My son who is nine years old just had IV I G treatment over the weekend and will be starting school in a couple of weeks. I am really nervous. I have and Kate with him about handwashing and not sharing utensils with others and try not to eat with his hands. We have put him in a smaller school with a class size of about 24 kids in the upper elementary part of the school. In addition, I am giving a talk to the parents at the school and sending home fliers with the kids to let us know if anyone has strep throat and to educate others about PANDAS. In the meantime we are Asking other parents before play dates if their child or anyone in their family has had strep throat in the recent past. Then we can make an informed decision about whether the play date should happen or not.this is uncharted territory and we will see how it goes.
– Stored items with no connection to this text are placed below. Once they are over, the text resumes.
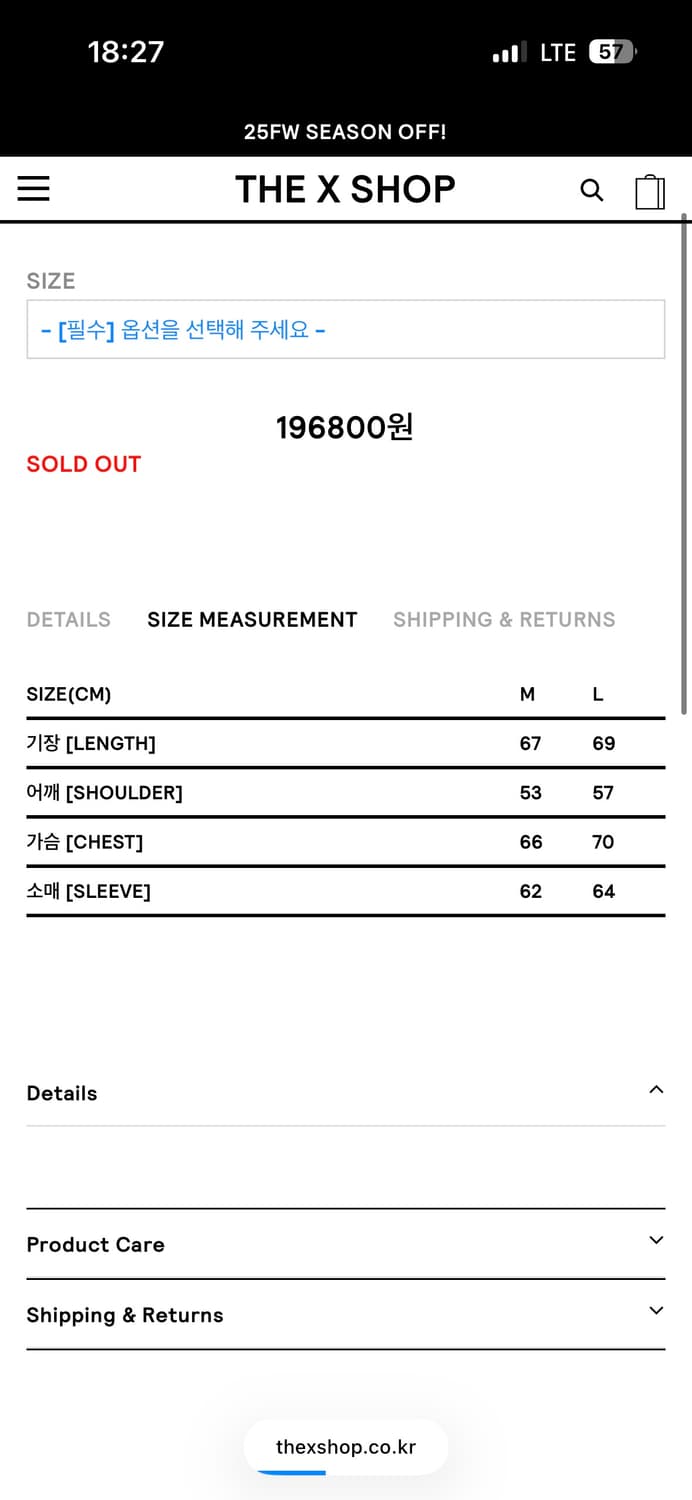Tap the Details collapse chevron arrow

[x=656, y=1090]
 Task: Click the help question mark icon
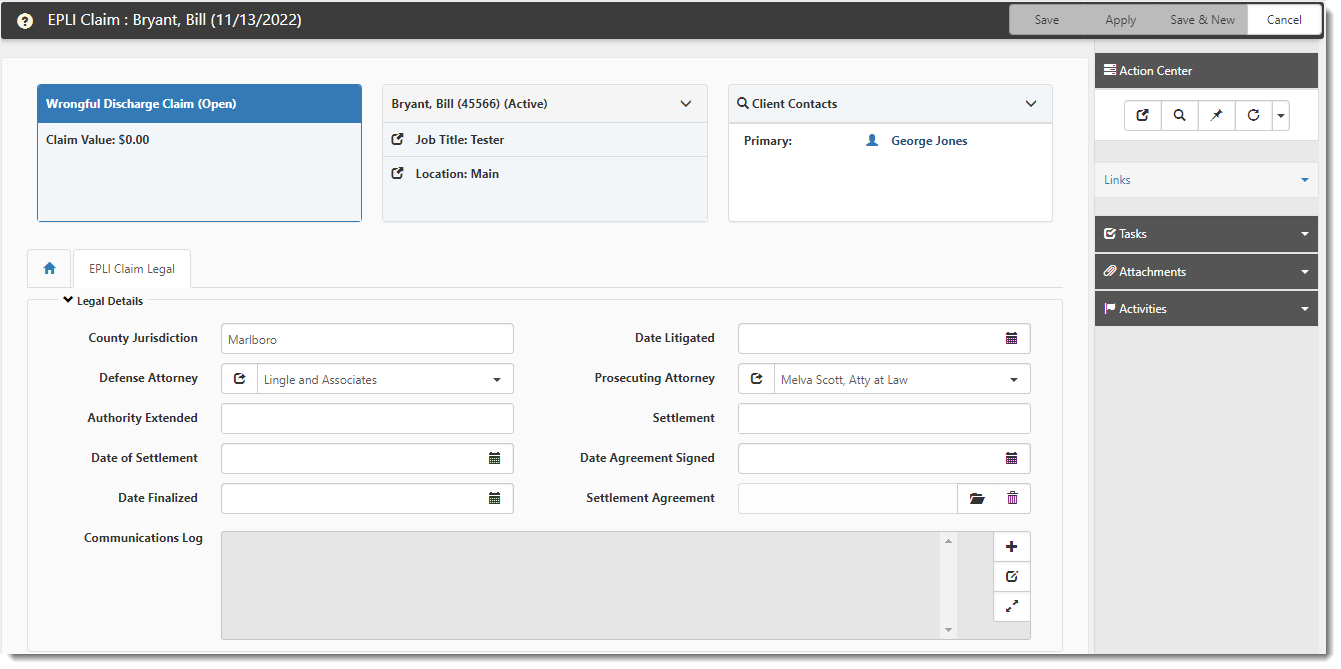click(x=25, y=21)
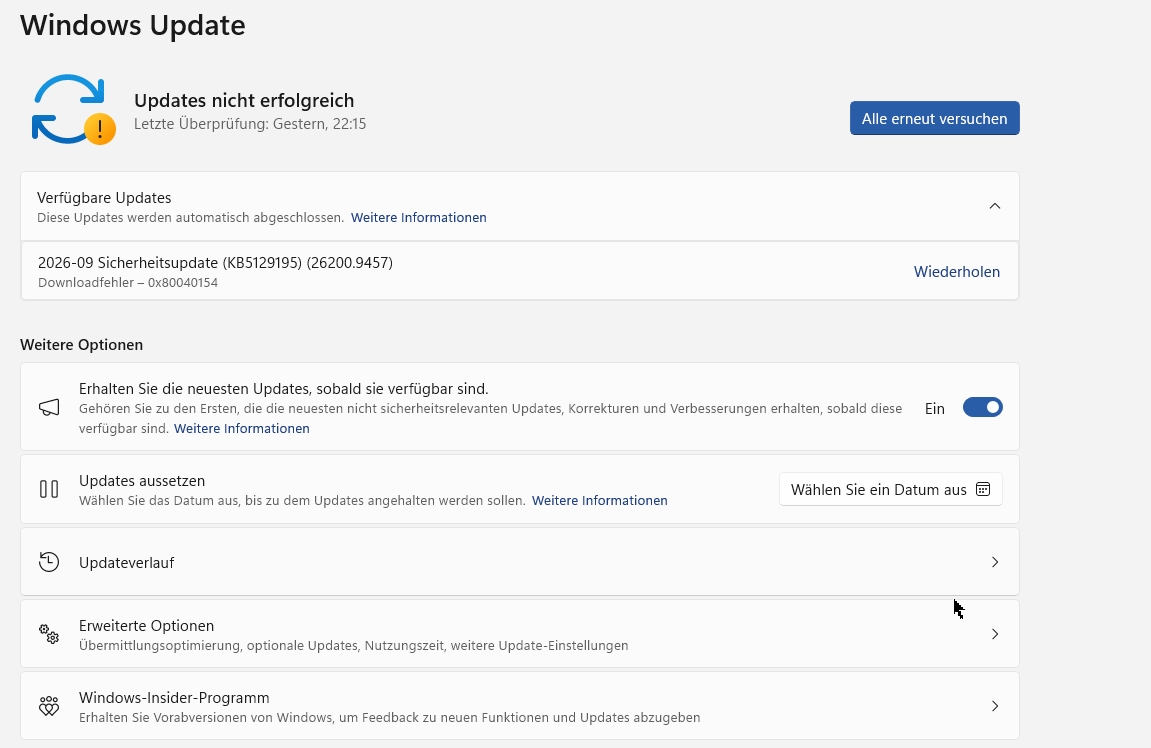Open the Wählen Sie ein Datum aus dropdown

[x=890, y=490]
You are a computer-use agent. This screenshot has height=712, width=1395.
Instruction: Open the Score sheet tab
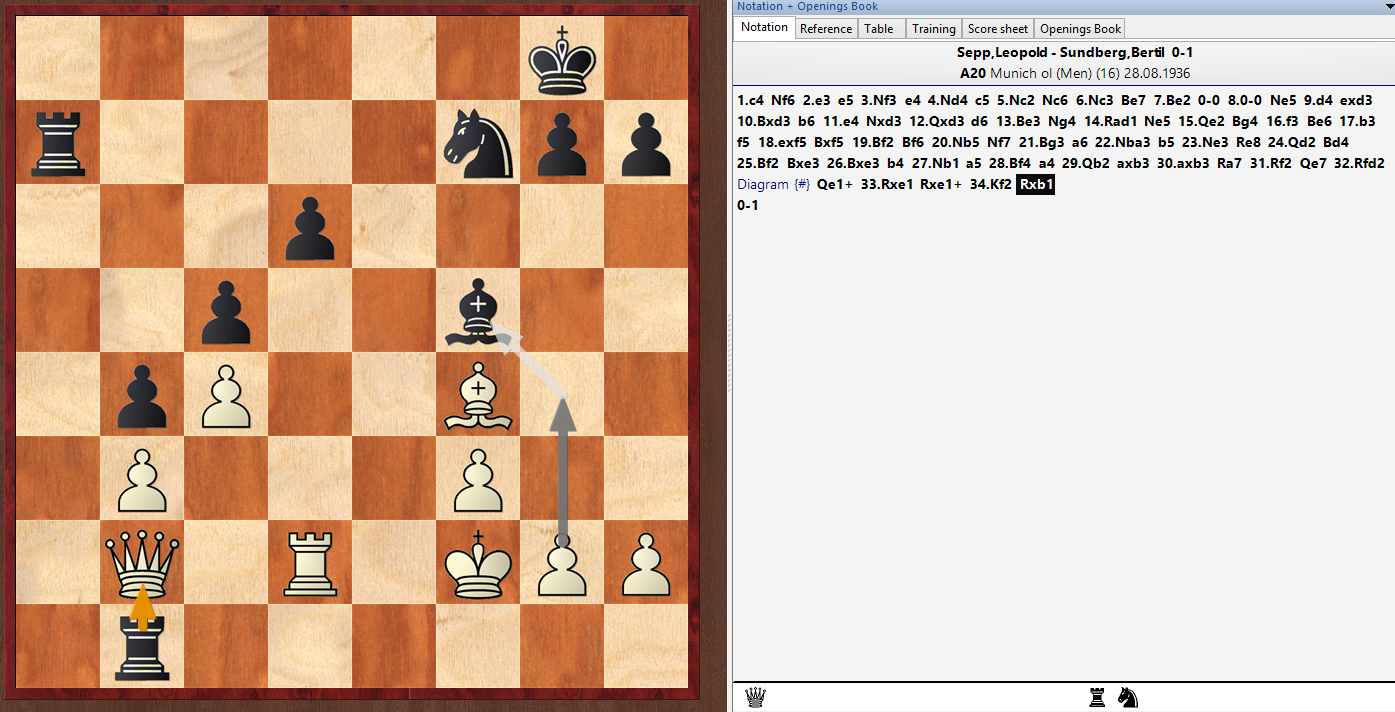click(997, 29)
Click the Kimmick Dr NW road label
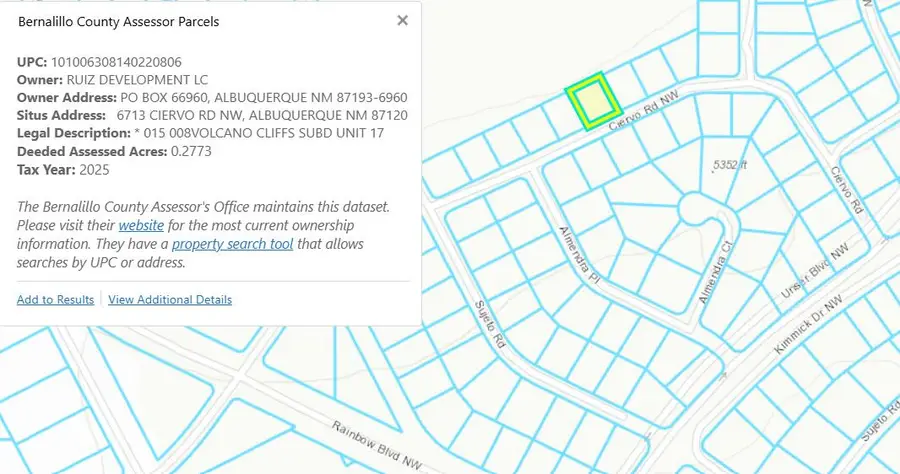This screenshot has width=900, height=474. click(808, 324)
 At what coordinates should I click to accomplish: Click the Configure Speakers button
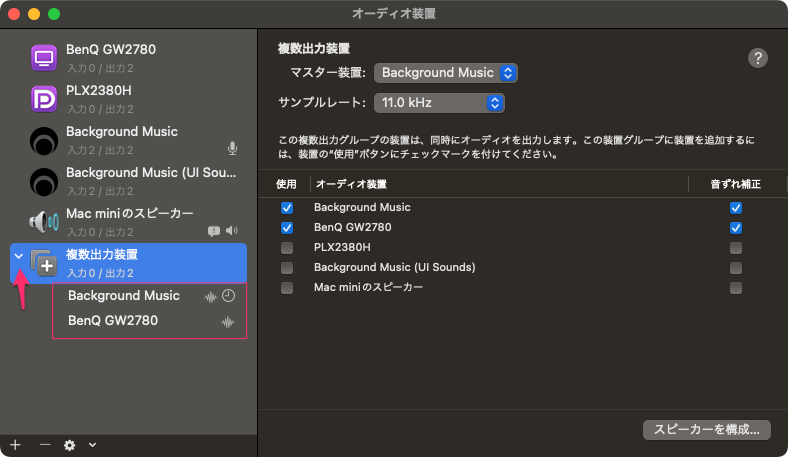[x=706, y=429]
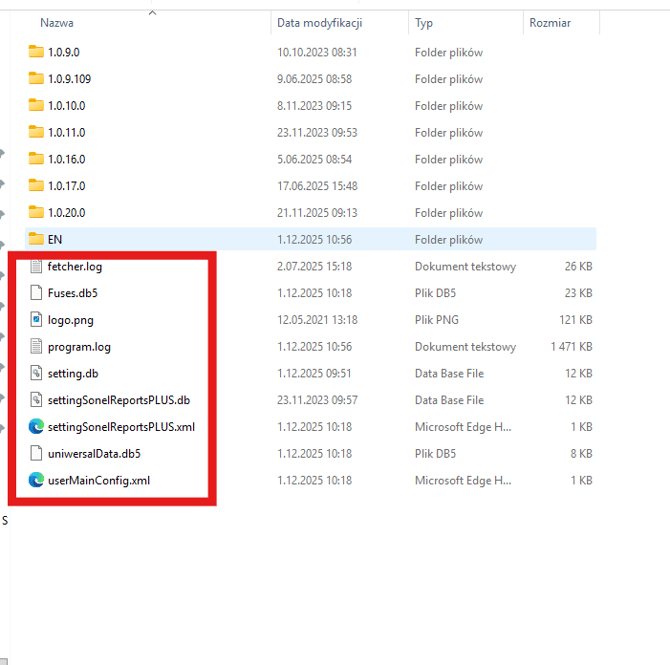The image size is (670, 665).
Task: Select the logo.png image file icon
Action: [37, 320]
4Nikki I am trying to get IVIG approved through our health insurance. The first step was to have our Pediatrician write a letter with specific information about why we needed treatment, which doctor we are going to In IL and why, and that it is a time sensitive issue. The insurance specialist was actually very helpful and told me what would be needed in terms of wording in the letter. I will send another letter of support from Dr. K in Illinois to Insurance, after we see him on the 16th. I can only imagine that we will have to appeal several times and send off some scientific literature to try to convince the insurance company to pay.

My son was diagnosed on July 12. We are moving to IVIG on Aug 15, after having done antibiotics which helped a bit and we are now in the middle of a 5 day prednisone burst, which is helping. With any autoimmune response in the body, treating as early as possible yields the best results.

My son has PANDAS. We are in Bellingham. We have done antibiotics, are in the middle of a 5 day prednisone burst and will travel to IL on the 15th for IVIG after finding limited resources here. Our Pediatrician here has been amazing though: very supportive and is writing letters of support for our course of treatment so that we can try to get more coverage from insurance. There is a ND in Vancouver, BC who we are going to see in September. She is listed in the PANDAS network and supposed to be very good.

Thanks. We have an appointment with Dr K in Illinois in 2 weeks and will most likely do IVIG. I am hoping for a positive response. A 2017 paper by the PANS research consortium lists some detailed guidelines for the treatment of PANDAS with immunomodulatory therapies. Also, the State of Illinois has passed Charlie's Law making it the first state requiring insurers to cover the treatment for kids with PANDAS. I am wondering if it is covered for people from out of state having the treatment/procedure in IL or if you have to be an IL resident?

Does anyone have experience with steroid bursts? Did they work for your child?Does anyone know of hospitals that will do IVIG in Washington state?